# A triangle has corners at (4 ,3 ), (2 ,6 ), and (7 ,5 ). How far is the triangle's centroid from the origin?

Feb 6, 2017

$\frac{\sqrt{365}}{3} = 6.37$

#### Explanation:

Centroid $\left({x}_{c} , {y}_{c}\right)$ of a triangle with given points $\left(x 1 , y 1\right) , \left(x 2 , y 2\right) \mathmr{and} \left(x 3 , y 3\right)$:
${x}_{c} = \frac{x 1 + x 2 + x 3}{3} ,$
${y}_{c} = \frac{y 1 + y 2 + y 3}{3}$,
where $x 1 , x 2 , x 3 , y 1 , y 2 , y 3$ are the coordinates of the vertices of the triangle.

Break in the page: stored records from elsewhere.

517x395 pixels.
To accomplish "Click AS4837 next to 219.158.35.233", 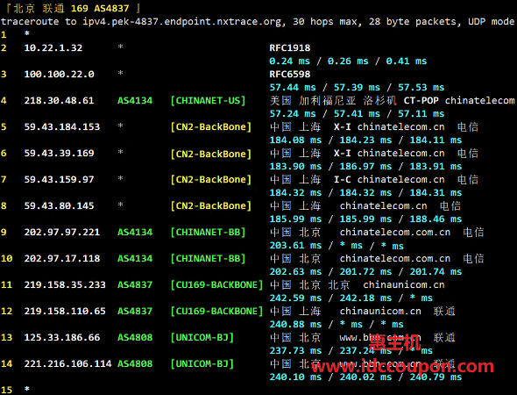I will [135, 284].
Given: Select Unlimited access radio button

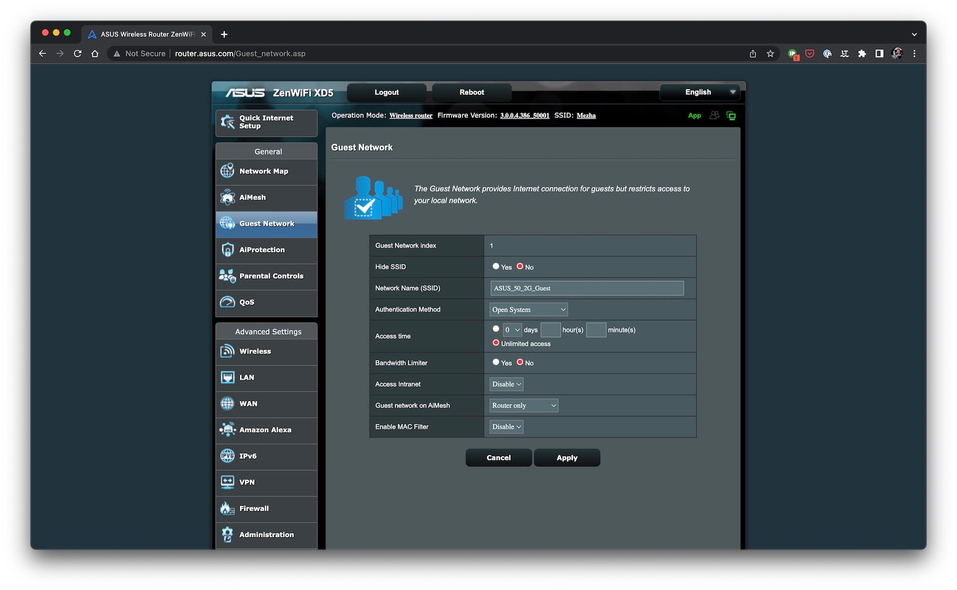Looking at the screenshot, I should [x=495, y=343].
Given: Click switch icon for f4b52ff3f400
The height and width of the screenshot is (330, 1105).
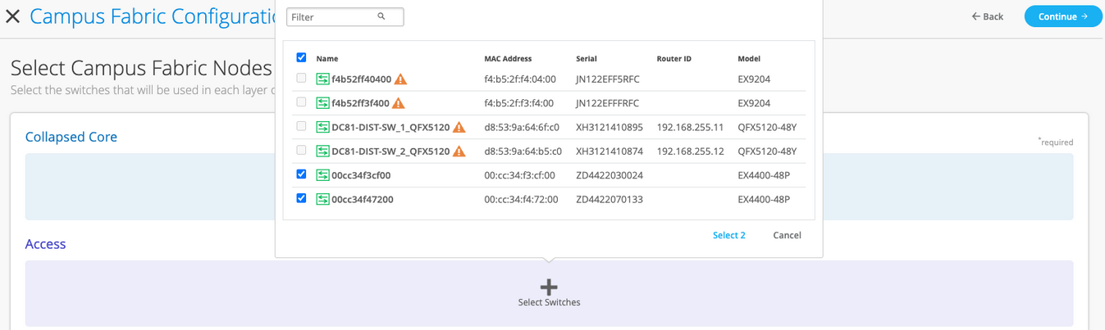Looking at the screenshot, I should click(322, 103).
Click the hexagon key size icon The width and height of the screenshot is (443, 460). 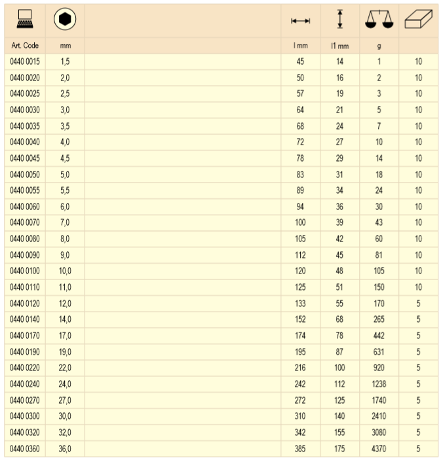pyautogui.click(x=65, y=21)

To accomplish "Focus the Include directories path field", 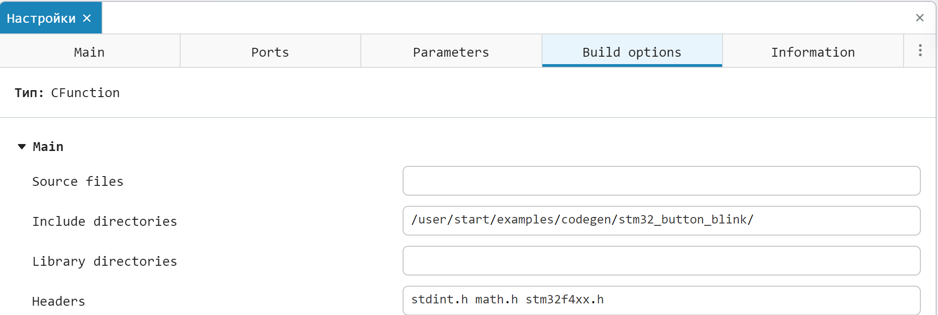I will (661, 221).
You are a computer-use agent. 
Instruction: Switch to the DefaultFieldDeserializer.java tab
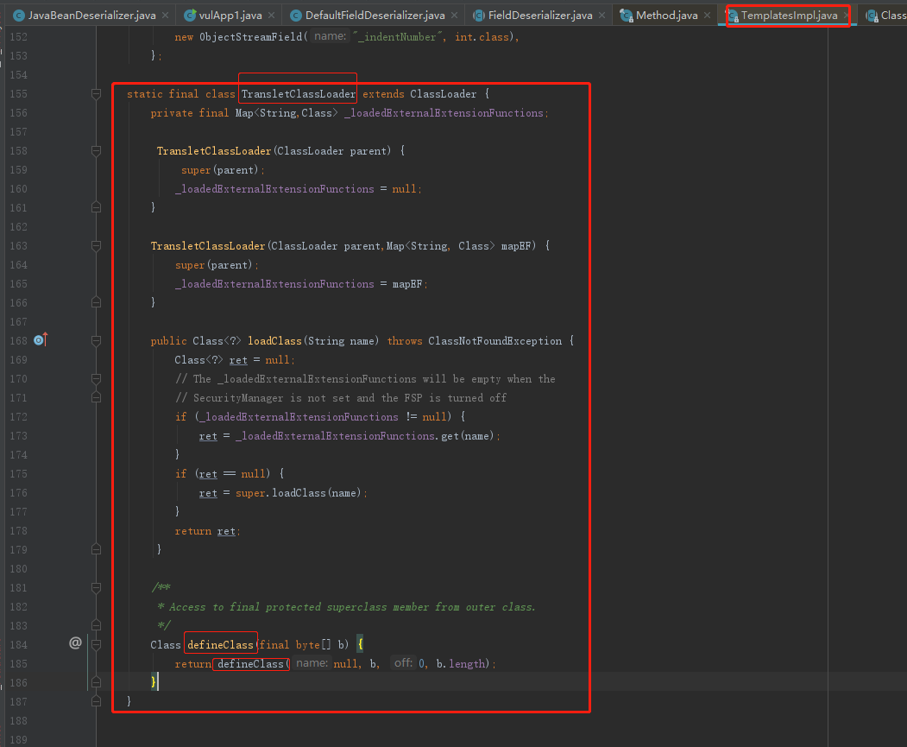(x=375, y=16)
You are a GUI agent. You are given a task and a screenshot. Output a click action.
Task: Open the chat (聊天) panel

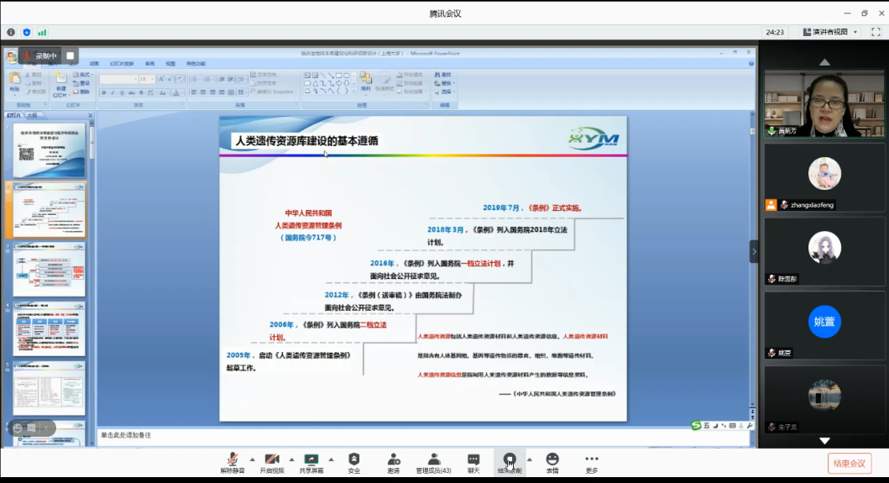point(473,462)
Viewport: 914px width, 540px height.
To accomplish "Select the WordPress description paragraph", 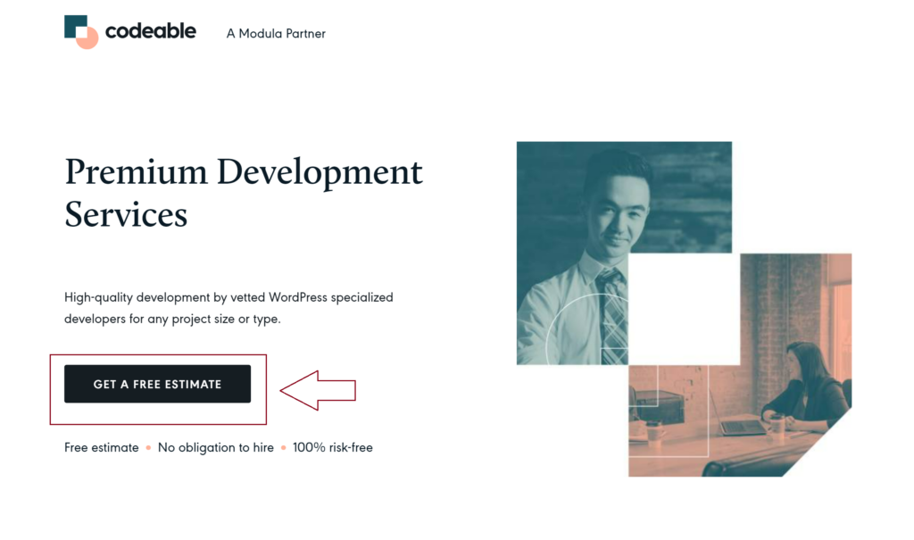I will tap(228, 308).
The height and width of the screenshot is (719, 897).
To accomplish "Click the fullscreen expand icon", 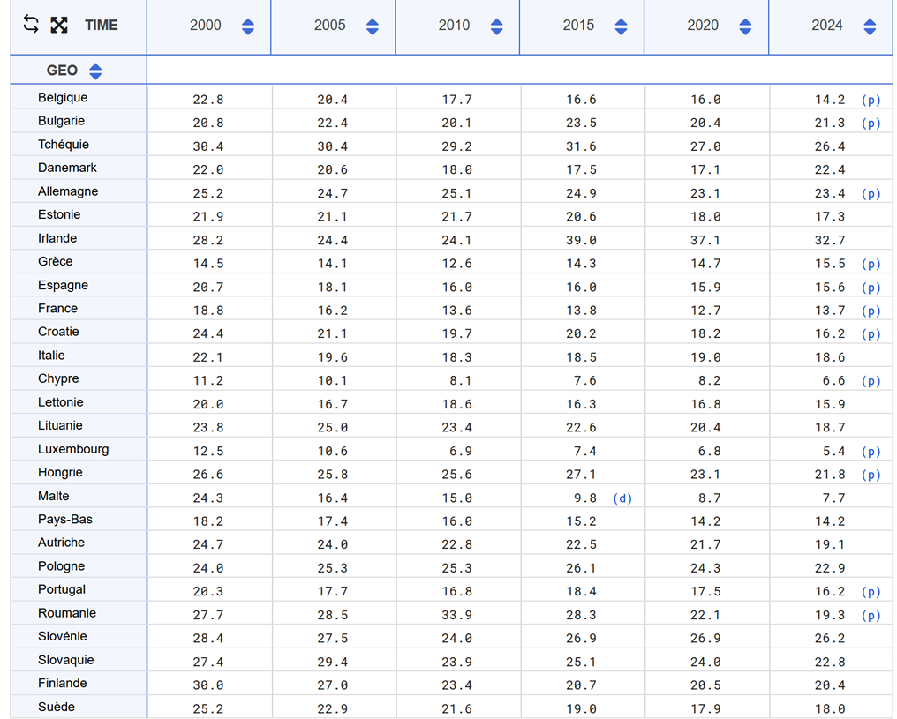I will click(59, 25).
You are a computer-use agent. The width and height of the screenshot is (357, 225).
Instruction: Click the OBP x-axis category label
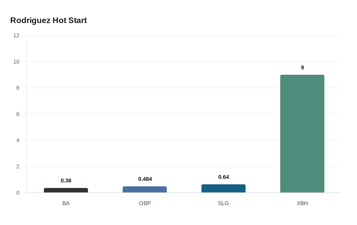[x=145, y=203]
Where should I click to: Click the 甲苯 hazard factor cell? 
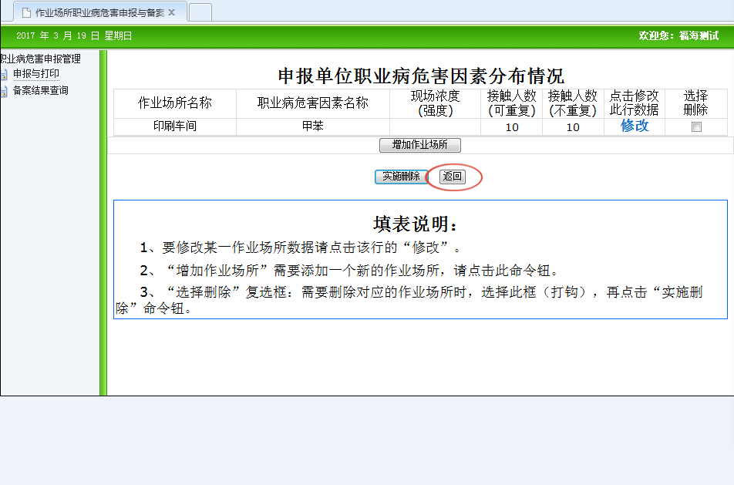tap(312, 126)
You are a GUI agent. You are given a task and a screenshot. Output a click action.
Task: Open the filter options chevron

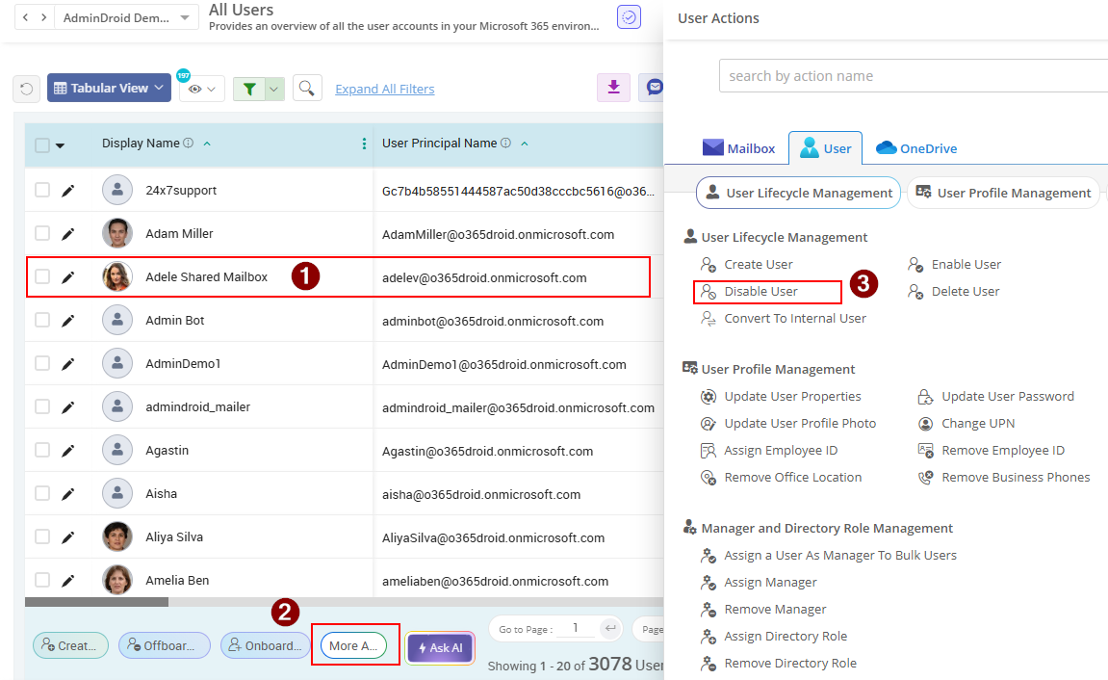coord(272,88)
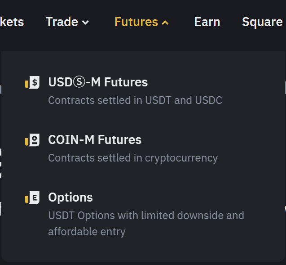Click the USDⓈ-M Futures dollar icon
The image size is (286, 265).
tap(32, 83)
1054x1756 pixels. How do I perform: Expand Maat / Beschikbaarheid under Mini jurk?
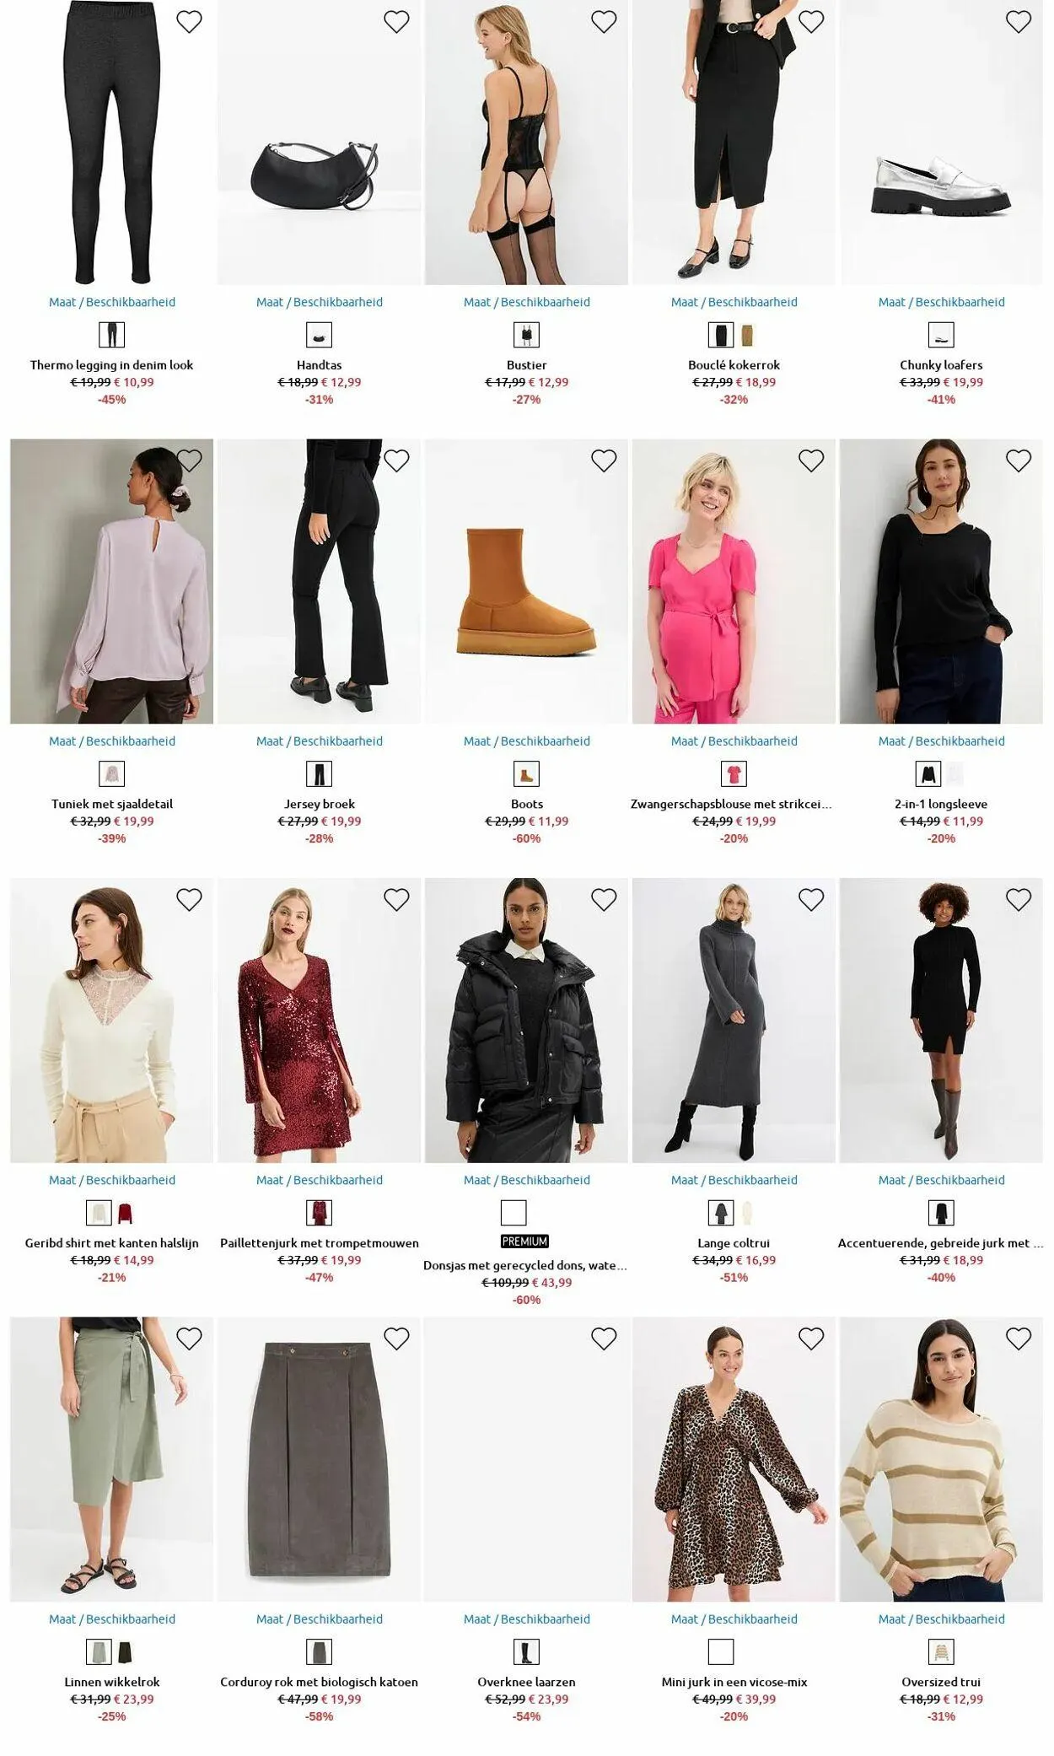point(734,1619)
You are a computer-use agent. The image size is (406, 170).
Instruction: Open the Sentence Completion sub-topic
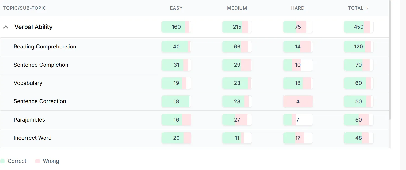(41, 65)
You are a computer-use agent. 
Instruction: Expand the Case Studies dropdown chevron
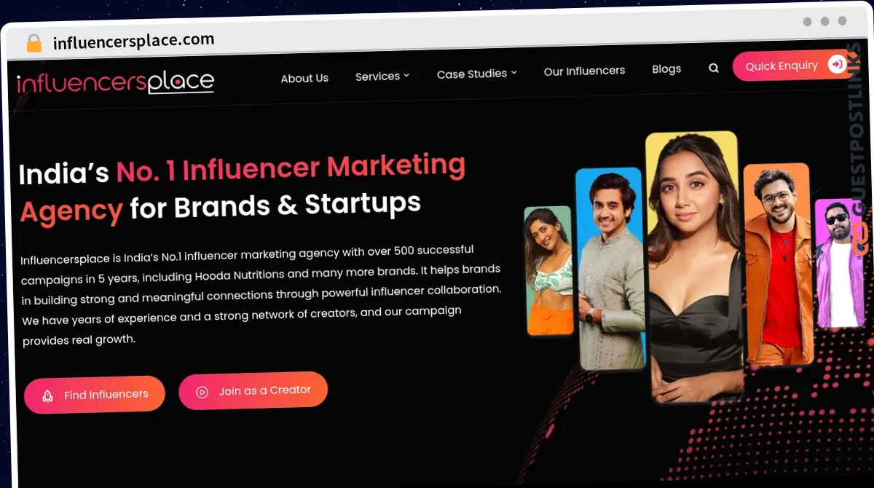514,72
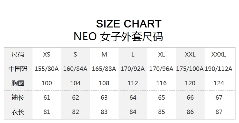Click garment length 85 for XL
This screenshot has height=123, width=239.
[162, 112]
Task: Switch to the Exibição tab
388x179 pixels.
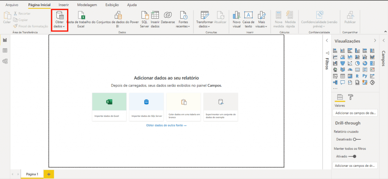Action: click(x=111, y=5)
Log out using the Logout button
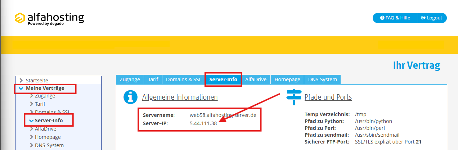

Given : $A \left(4 , 3\right) , B \left(2 , 6\right) , C \left(7 , 5\right)$
Let $D \left(x , y\right)$ be the centroid of the triangle,

$x = \frac{4 + 2 + 7}{3} = \frac{13}{3}$

$y = \frac{3 + 6 + 5}{3} = \frac{14}{3}$

The distance, $d$, from the origin is :

$d = \sqrt{{\left(\frac{13}{3}\right)}^{2} + {\left(\frac{14}{3}\right)}^{2}} = \sqrt{\frac{365}{9}} = \frac{\sqrt{365}}{3} = 6.37$